++++ EXCERPT PROVIDED
Back to News
Cindy Nguyen headshot

Cindy Anh Nguyen: New Book Uncovers the History of Vietnamese Public Libraries

“Bibliotactics: Libraries and the Colonial Public in Vietnam” examines the duality of libraries as an instrument of French control that also provided “possibility and community” to the Vietnamese reading public.

In her forthcoming book, “Bibliotactics: Libraries and the Colonial Public in Vietnam” (UC Press, 2026), Cindy Anh Nguyen reveals the little-known history of how libraries in early 20th Century Vietnam served as governmental institutions that enforced colonial dominance yet provided a forum for Vietnamese intellectualism and public life. Nguyen, an assistant professor of information studies at the UCLA School of Education and Information Studies, uses transdisciplinary research to examine historical and socio-technical production of knowledge in Southeast Asia through libraries, encyclopedia, visual media, and language through feminist, decolonial, and critical approaches.
++++++++
■ INSTRUCTIONS TO FOLLOW ■
From the article on the history of Vietnamese public libraries, write out word for word the passage that opens with the words "In her forthcoming" and closes with "and critical approaches.".
++++ GIVEN DATA
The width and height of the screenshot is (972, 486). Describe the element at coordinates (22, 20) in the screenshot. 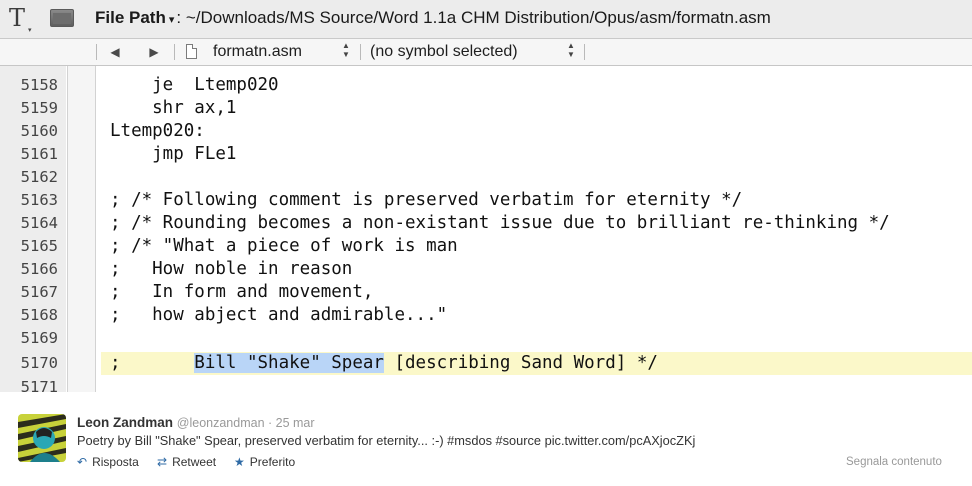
++++++++
■ OUTPUT FOR THIS TASK ■
In her forthcoming book, “Bibliotactics: Libraries and the Colonial Public in Vietnam” (UC Press, 2026), Cindy Anh Nguyen reveals the little-known history of how libraries in early 20th Century Vietnam served as governmental institutions that enforced colonial dominance yet provided a forum for Vietnamese intellectualism and public life. Nguyen, an assistant professor of information studies at the UCLA School of Education and Information Studies, uses transdisciplinary research to examine historical and socio-technical production of knowledge in Southeast Asia through libraries, encyclopedia, visual media, and language through feminist, decolonial, and critical approaches.